**Data provided**
+++++
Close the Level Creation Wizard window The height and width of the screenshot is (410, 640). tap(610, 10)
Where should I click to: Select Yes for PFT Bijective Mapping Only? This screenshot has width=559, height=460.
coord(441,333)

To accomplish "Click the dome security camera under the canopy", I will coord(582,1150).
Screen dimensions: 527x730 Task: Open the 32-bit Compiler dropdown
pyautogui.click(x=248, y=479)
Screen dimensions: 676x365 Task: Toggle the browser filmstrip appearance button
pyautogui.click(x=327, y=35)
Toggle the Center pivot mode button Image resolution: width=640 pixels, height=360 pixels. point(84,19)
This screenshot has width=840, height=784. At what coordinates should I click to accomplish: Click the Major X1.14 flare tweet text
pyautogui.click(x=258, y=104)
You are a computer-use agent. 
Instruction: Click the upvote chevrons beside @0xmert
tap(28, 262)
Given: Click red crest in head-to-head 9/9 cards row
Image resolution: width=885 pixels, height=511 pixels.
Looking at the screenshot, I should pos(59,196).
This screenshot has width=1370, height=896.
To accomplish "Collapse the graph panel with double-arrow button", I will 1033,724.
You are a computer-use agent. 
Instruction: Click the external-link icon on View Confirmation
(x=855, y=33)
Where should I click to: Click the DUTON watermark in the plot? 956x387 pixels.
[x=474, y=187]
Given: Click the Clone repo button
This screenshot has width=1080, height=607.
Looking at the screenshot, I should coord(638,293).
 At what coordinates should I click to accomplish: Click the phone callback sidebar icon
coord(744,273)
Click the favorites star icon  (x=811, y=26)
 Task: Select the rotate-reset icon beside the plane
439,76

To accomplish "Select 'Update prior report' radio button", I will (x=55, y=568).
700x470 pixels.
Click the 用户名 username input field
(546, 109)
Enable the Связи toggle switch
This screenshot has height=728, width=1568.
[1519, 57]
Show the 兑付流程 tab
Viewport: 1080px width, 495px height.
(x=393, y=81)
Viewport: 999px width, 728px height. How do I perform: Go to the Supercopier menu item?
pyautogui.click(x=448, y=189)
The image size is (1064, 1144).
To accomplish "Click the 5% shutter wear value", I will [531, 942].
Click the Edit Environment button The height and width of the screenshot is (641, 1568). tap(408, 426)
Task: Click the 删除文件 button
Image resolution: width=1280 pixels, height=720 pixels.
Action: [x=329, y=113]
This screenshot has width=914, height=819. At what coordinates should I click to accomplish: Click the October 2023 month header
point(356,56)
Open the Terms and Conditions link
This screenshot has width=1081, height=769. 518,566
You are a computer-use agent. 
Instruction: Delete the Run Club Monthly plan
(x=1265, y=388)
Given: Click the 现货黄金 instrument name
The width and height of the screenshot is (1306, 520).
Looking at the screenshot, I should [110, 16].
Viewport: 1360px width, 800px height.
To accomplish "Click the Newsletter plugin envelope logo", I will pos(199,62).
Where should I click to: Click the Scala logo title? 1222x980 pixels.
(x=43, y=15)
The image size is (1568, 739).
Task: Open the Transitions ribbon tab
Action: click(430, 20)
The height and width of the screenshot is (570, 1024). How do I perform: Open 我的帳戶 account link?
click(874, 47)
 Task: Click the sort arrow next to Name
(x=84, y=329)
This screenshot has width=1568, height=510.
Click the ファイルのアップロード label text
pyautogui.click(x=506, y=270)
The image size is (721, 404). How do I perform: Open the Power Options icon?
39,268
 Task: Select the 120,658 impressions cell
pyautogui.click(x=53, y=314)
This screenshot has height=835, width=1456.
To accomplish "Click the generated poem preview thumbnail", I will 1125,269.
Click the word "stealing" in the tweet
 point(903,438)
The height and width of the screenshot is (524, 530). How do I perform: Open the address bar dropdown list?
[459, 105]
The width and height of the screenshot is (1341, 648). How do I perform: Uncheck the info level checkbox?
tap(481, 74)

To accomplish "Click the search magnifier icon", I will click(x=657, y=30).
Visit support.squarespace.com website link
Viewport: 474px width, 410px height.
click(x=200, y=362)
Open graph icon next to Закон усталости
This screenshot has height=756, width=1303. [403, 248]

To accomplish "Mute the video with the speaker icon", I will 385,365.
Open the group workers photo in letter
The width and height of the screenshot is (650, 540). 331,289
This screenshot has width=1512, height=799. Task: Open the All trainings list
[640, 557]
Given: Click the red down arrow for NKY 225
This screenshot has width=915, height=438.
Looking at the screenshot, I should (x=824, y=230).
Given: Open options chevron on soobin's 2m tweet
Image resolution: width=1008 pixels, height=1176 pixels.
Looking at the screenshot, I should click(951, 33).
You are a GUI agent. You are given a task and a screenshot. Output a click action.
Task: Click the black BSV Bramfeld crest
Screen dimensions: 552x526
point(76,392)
+++++
**Task objective**
Only the number is needed: count the lines of the material that include "with".

**Result of this task**
2